Johannes verletzter der Anblick mehr, als er zugeben wollte. Immerhin war er an diesem Zustand schuld.
"Oh man, es tut mir leid, das wollte ich so nicht. Das war mies von mir. Kann ich was tun, um das wieder gut zu machen?".
Er unterdrückte das Bedürfnis, sie in den Arm zu nehmen, das war bestimmt nicht das Richtige in diesem Moment.
"Nein.. ich meine, du musst dich nicht entschuldigen. Ich habe gehofft, dass es geht. Aber es geht noch nicht. Ich wollte das auch, du musst dich wirklich für gar nichts entschuldigen, du hast an nichts Schuld."
Die Stimmung war gekippt und der Wecker, der Johannes ans Training erinnerte, trug nicht zur Besserung bei. Fluchend schaltete er seinen Wecker aus.
"Ich will dich so nicht alleine lassen, das kann ich nicht machen.. Soll ich dich wenigstens bis zum Haus begleiten? Ich zahl die Strafe gerne, dann komme ich halt zu spät zum Training", bot er an.
"Nein, das geht schon, denke ich, irgendwie. Ich will auch noch gar nicht nach Hause, ich wollte vielleicht mal Shenia oder so anrufen, ob sie spontan Zeit hat, ich weiß gar nicht ob sie trainieren."
Langsam löste sich Raffaela aus ihrer Starre, behielt den Abstand aber bei. Die ganze Situation war ihr noch immer unangenehm.
"Aber ich kann dich dann auch wirklich alleine lassen? Versprich mir, das ich mir keine Sorgen um dich machen muss, sonst fahre ich gar nicht ins Training, ich war ja so schon verrückt vor Sorge."
Raffaela schüttelte den Kopf. "Musst du nicht, fahr trainieren. Ich versuche noch Shenia zu erreichen und wenn nicht überlege ich mir noch was."

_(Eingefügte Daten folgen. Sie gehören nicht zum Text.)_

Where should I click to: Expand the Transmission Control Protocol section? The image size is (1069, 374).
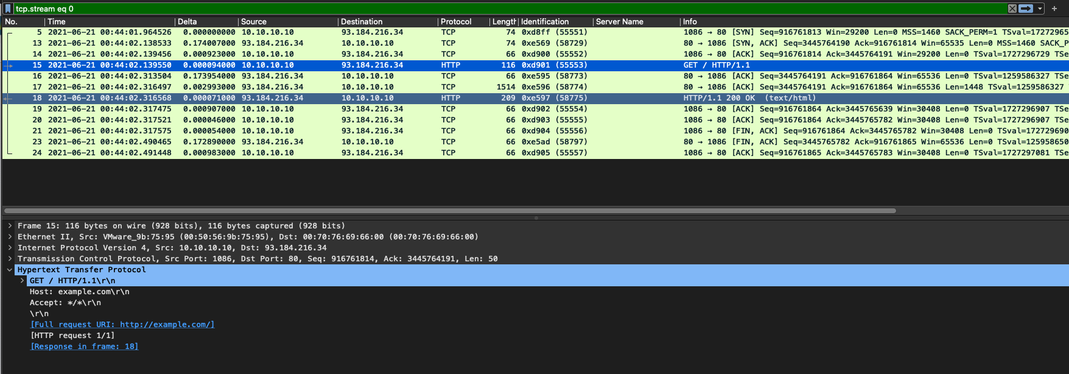[10, 259]
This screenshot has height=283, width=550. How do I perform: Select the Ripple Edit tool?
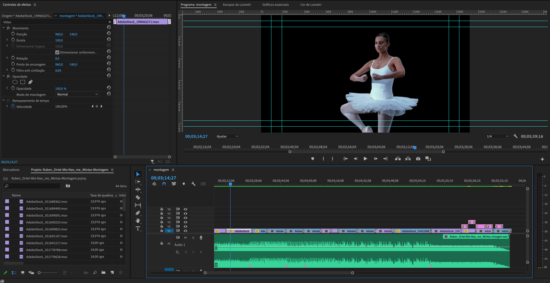pos(138,190)
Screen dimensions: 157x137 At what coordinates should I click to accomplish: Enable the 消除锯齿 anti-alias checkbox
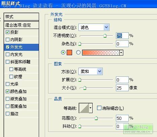point(99,108)
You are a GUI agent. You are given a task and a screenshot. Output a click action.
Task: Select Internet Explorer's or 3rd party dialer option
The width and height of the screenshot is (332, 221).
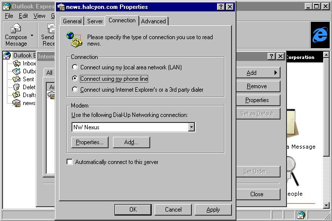75,90
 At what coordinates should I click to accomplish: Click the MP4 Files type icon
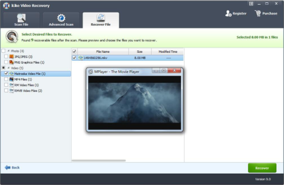point(11,79)
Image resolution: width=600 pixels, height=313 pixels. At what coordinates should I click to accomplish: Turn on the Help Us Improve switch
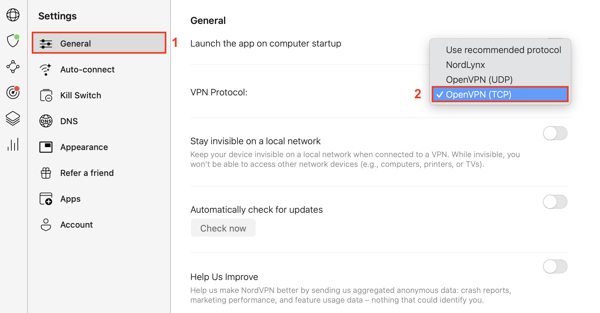555,266
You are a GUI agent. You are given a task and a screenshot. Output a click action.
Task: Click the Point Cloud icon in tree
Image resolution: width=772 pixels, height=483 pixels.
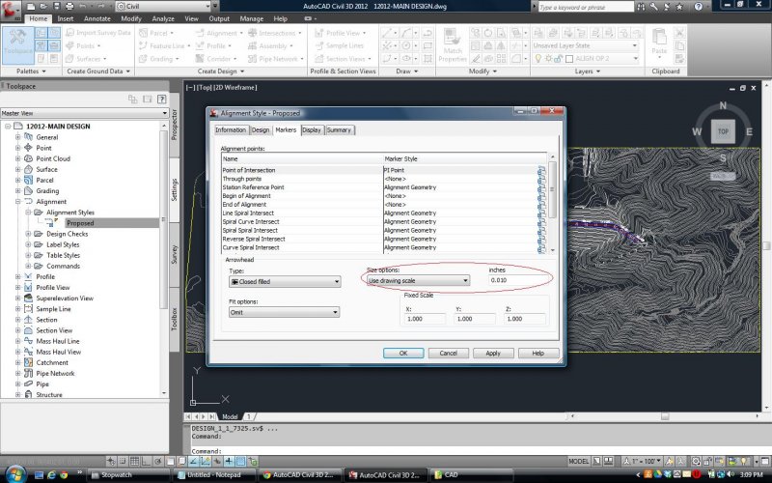point(28,158)
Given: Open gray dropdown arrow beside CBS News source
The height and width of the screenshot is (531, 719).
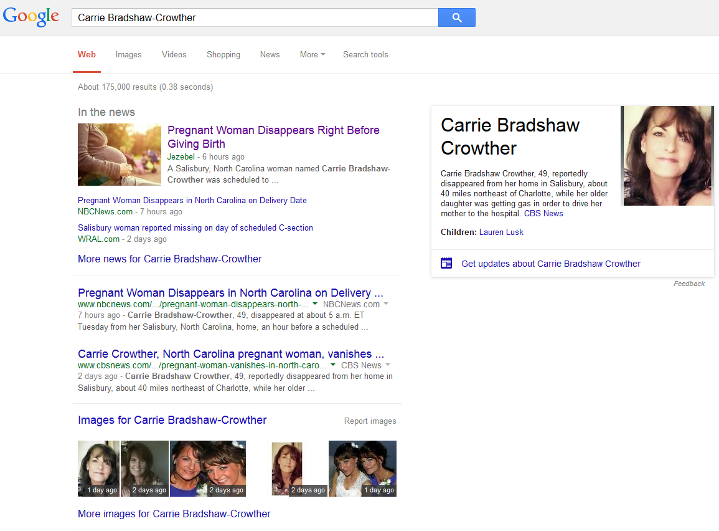Looking at the screenshot, I should point(388,365).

Johannes atmete ein Mal tief durch, um sich zu beruhigen.
"Na gut, okay. Und wann sehen wir uns wieder?".
"Das weiß ich noch nicht, das muss ich noch fragen. Ich schreibe dir auf jeden Fall wieder ein Brief, okay?". Raffaela huschte sogar ein leichtes Lächeln über die Lippen bei dem Versprechen.
Johannes erwiderte das Lächeln. "Okay, das muss wohl so sein. Na gut, dann weiß ich wenigstens, dass es dir gut geht. Dann... bis bald, okay?".
"Bis bald. Ich freue mich schon auf das nächste Mal."
Raffaela hob die Hand zum Abschied und die Worte trösteten Johannes wenigstens ein bisschen. Er würde sich bemühen, nicht zu sehr besorgt zu sein.
"Ich mich auch. Bis bald, Raffa."
Dann drehte er sich um und ging, ohne noch einen Blick zurück zu werfen, sonst wäre er vor Sorge gestorben.